Data Controller and Data Processor Roles
BizAt acts in dual capacities under GDPR:
- Data Controller: For personal data we collect directly from our merchant users (account information, billing details, usage data). We determine the purposes and means of processing this data.
- Data Processor: For personal data processed on behalf of our merchants (end customer conversations, leads, orders). We process this data solely according to our merchants' instructions.
Your GDPR Rights
Under GDPR, you have the following rights regarding your personal data:
- Right of Access (Article 15): Obtain confirmation of whether we process your data and access to that data.
- Right to Rectification (Article 16): Request correction of inaccurate or incomplete personal data.
- Right to Erasure (Article 17): Request deletion of your personal data ("right to be forgotten").
- Right to Restriction (Article 18): Request limitation on how we process your data.

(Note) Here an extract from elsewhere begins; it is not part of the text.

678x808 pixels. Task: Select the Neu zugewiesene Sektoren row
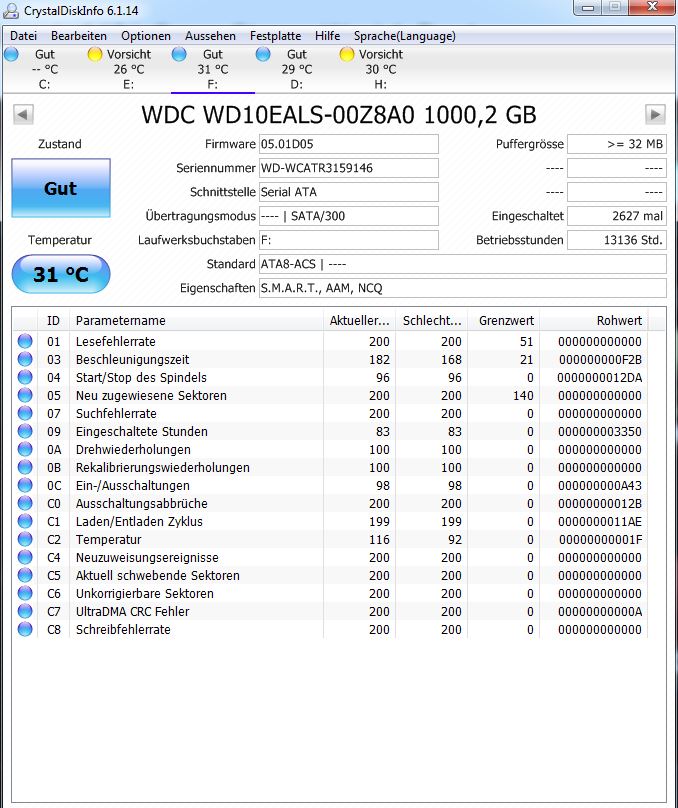click(x=330, y=395)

- Right to Data Portability (Article 20): Receive your data in a structured, commonly used, machine-readable format.
- Right to Object (Article 21): Object to processing based on legitimate interests or direct marketing.
- Rights on Automated Decision-Making (Article 22): Not be subject to decisions based solely on automated processing.
Data Protection Measures
We implement comprehensive technical and organizational measures to protect personal data:
- Data Minimization: We collect only data necessary for specified purposes
- Purpose Limitation: Data is processed only for stated purposes
- Storage Limitation: Data is retained only as long as necessary
- Integrity and Confidentiality: Encryption at rest (AES-256) and in transit (TLS 1.3)
- Access Controls: Role-based access with multi-factor authentication
- Audit Trails: Comprehensive logging of data access and modifications
- Incident Response: 72-hour breach notification procedure
- Data Protection Impact Assessments (DPIAs): Conducted for high-risk processing activities
Data Processing Agreement (DPA)
For our merchant customers who act as Data Controllers, we provide a Data Processing Agreement that outlines our obligations as a Data Processor. This DPA is incorporated into our Terms of Service and includes:
- Subject matter and duration of processing
- Nature and purpose of processing
- Types of personal data and categories of data subjects
- Obligations and rights of the controller
- Technical and organizational security measures
- Sub-processor engagement and notification
- Data breach notification procedures
- Data return and deletion upon contract termination
Sub-Processors
We engage the following sub-processors to deliver our Services. Each has been vetted for GDPR compliance:
| Sub-Processor | Purpose | Location |
|---|---|---|
| Render | Cloud hosting | USA |
| Supabase | Database hosting | Singapore |
| OpenAI | AI language processing | USA |
| SSLCommerz | Payment processing | Bangladesh |
Data Protection Officer
Data Protection Officer — BizAt
Email: [email protected]
You also have the right to lodge a complaint with your local supervisory authority.